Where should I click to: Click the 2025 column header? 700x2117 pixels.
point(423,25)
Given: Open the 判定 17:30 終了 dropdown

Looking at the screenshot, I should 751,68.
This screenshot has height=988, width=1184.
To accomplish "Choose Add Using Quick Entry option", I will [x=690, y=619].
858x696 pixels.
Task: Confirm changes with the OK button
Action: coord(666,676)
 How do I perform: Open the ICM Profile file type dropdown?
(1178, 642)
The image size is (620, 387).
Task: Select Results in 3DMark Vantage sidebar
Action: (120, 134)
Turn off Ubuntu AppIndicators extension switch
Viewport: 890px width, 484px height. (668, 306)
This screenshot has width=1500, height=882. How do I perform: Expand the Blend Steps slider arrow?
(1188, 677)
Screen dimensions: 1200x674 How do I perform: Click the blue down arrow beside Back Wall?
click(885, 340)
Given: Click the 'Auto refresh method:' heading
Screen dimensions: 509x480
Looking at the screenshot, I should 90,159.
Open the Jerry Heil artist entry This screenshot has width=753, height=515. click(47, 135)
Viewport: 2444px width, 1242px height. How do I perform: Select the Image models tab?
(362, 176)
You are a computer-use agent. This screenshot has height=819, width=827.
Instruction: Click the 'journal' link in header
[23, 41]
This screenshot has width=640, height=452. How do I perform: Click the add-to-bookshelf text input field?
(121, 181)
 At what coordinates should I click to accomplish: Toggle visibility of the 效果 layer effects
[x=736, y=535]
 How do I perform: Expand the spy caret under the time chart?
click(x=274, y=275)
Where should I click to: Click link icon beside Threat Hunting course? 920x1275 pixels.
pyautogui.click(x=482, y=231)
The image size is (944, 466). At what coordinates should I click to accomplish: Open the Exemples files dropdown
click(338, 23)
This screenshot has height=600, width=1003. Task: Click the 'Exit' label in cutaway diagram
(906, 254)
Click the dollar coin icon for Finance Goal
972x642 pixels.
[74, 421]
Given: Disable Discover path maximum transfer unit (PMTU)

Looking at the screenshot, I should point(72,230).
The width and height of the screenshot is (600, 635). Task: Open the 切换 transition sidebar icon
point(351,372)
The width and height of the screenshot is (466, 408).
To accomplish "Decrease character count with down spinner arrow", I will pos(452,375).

# [Task requirements]
What is needed is an exact transcription of every record above.

# [Completed task]
Where should I click to: Click the 2025 column header? 700x2117 pixels.
point(423,25)
Given: Open the 判定 17:30 終了 dropdown

Looking at the screenshot, I should 751,68.
This screenshot has height=988, width=1184.
To accomplish "Choose Add Using Quick Entry option", I will [x=690, y=619].
858x696 pixels.
Task: Confirm changes with the OK button
Action: coord(666,676)
 How do I perform: Open the ICM Profile file type dropdown?
(1178, 642)
The image size is (620, 387).
Task: Select Results in 3DMark Vantage sidebar
Action: (120, 134)
Turn off Ubuntu AppIndicators extension switch
Viewport: 890px width, 484px height. (668, 306)
This screenshot has width=1500, height=882. How do I perform: Expand the Blend Steps slider arrow?
(1188, 677)
Screen dimensions: 1200x674 How do I perform: Click the blue down arrow beside Back Wall?
click(885, 340)
Given: Click the 'Auto refresh method:' heading
Screen dimensions: 509x480
Looking at the screenshot, I should 90,159.
Open the Jerry Heil artist entry This screenshot has width=753, height=515. click(47, 135)
Viewport: 2444px width, 1242px height. How do I perform: Select the Image models tab?
(362, 176)
You are a computer-use agent. This screenshot has height=819, width=827.
Instruction: Click the 'journal' link in header
[23, 41]
This screenshot has width=640, height=452. How do I perform: Click the add-to-bookshelf text input field?
(121, 181)
 At what coordinates should I click to accomplish: Toggle visibility of the 效果 layer effects
[x=736, y=535]
 How do I perform: Expand the spy caret under the time chart?
click(x=274, y=275)
Where should I click to: Click link icon beside Threat Hunting course? 920x1275 pixels.
pyautogui.click(x=482, y=231)
The image size is (944, 466). At what coordinates should I click to accomplish: Open the Exemples files dropdown
click(338, 23)
This screenshot has height=600, width=1003. Task: Click the 'Exit' label in cutaway diagram
(906, 254)
Click the dollar coin icon for Finance Goal
972x642 pixels.
[74, 421]
Given: Disable Discover path maximum transfer unit (PMTU)

Looking at the screenshot, I should point(72,230).
The width and height of the screenshot is (600, 635). Task: Open the 切换 transition sidebar icon
point(351,372)
The width and height of the screenshot is (466, 408).
To accomplish "Decrease character count with down spinner arrow", I will pos(452,375).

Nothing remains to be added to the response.